I have a class that provides basic functionality of a modal window. For different situations I need to provide different modals(different number of buttons, titles, etc...). I have a kind of factory that can compose those modal windows, like in the example below.

class ModalProvider {
   static ModalWindow makeModalWindowOne(callback)  {
       AcceptButton acceptButton = new AcceptButton();
       ModalWindow mw = new ModalWindow();
       mw.addButton(acceptButton);
       acceptButton.onClick() {
          callback();
       }
       return mw;
   }
   static ModalWindow makeModalWindow2(callback) {
   // similar to previous but with different number of buttons   
   }

}

This approach works however it doesn't feel right. Especially the fact that I need to bind callback to button in a static function.

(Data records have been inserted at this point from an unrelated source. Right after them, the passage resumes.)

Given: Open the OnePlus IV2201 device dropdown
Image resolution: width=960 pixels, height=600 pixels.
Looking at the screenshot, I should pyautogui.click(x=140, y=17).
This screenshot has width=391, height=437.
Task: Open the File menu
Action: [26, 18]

Is it an acceptable approach to compose object in this fashion in static functions?

To elaborate on this a little, the alternative solution I'm thinking of is creating subclasses of ModalWindow for each static function. So, I would have something like AcceptModalWindow, CreateModalWindow, etc...

有帮助吗?

解决方案

Yes, it's fine. Your other solution is probably also fine.

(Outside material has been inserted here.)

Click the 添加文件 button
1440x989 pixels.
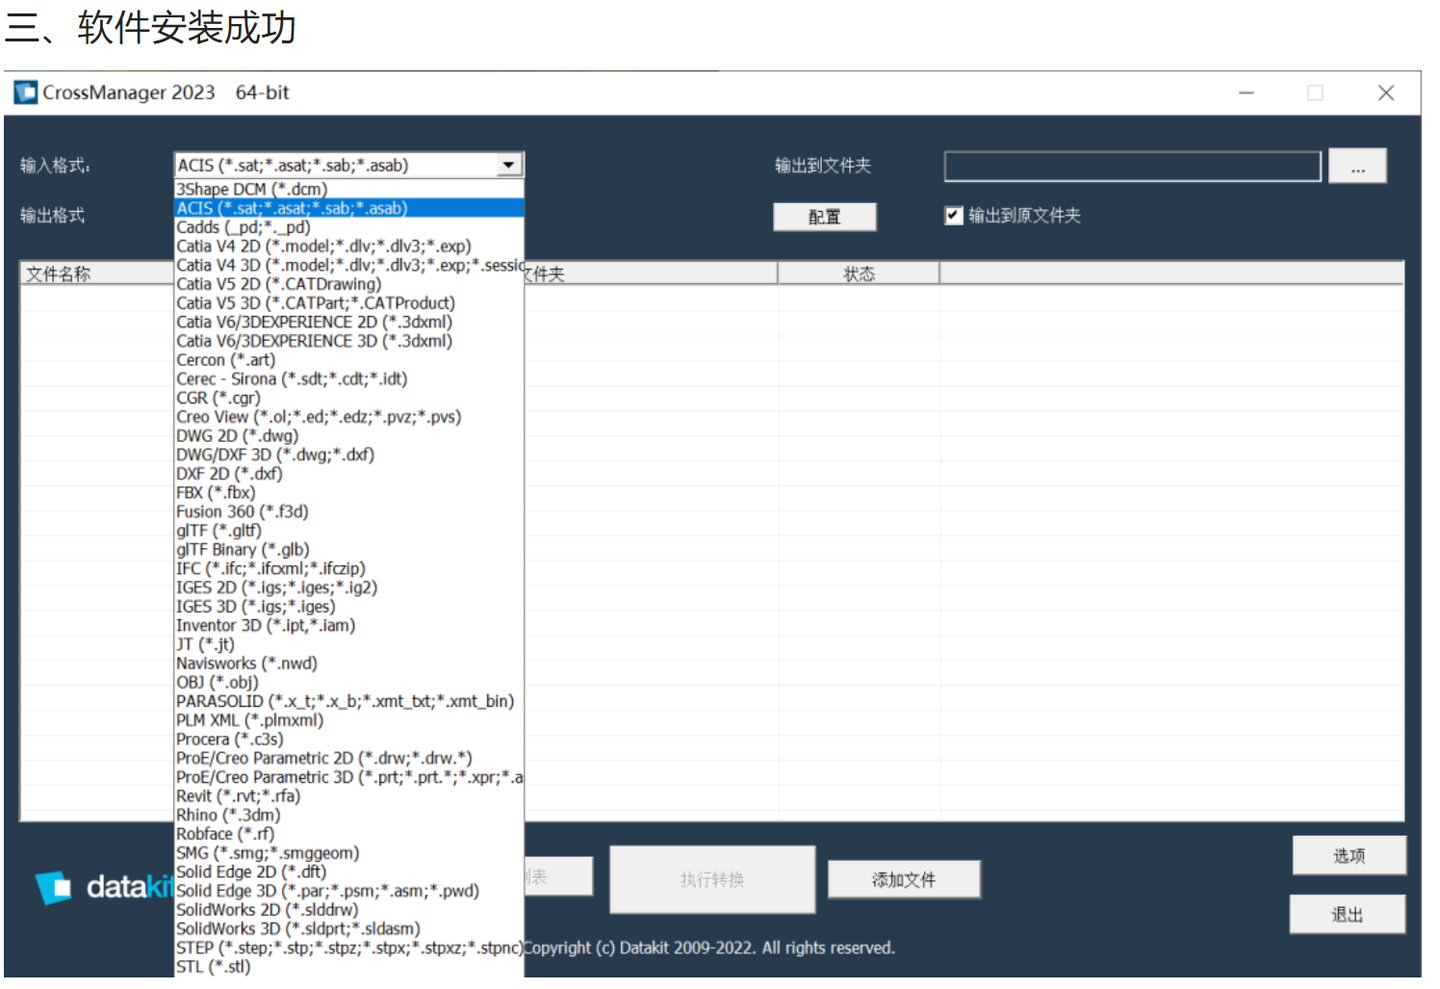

I expect that's basically just a re-arrangement of the code in your example

class ModalWindowOne : ModalWindow {
    private AcceptButton acceptButton;
    public ModalWindowOne(callback) {
        acceptButton = new AcceptButton();
        addButton(acceptButton);
        acceptButton.onClick = callback;
    }
}

class ModalWindowTwo : ModalWindow {
    private AcceptButton acceptButton;
    private RejectButton rejectButton;
    public ModalWindowTwo(callback) {
        ...
    }
}

Your worry "Especially the fact that I need to bind callback to button in a static function." seems weird. Why does it matter that you are doing an assignment in one kind of function rather than another? A constructor is exactly as statically accessible as a static function.

Compare

 ModalProvider.makeModalOne(foo);

 new ModalWindowOne(foo);

其他提示

If the ModalProvider requires no state, then there is nothing wrong with keeping it as static methods. The downside here is the same as using static functions anywhere: they are difficult to mock during unit testing.

Since this code seems deeply entrenched in the user interface, isolating this code from the UI in order to test it is unlikely.

Until your "ModalProvider" needs to maintain state, or you need to mock the creation of these modal windows for testing purposes, keeping them as static functions is fine.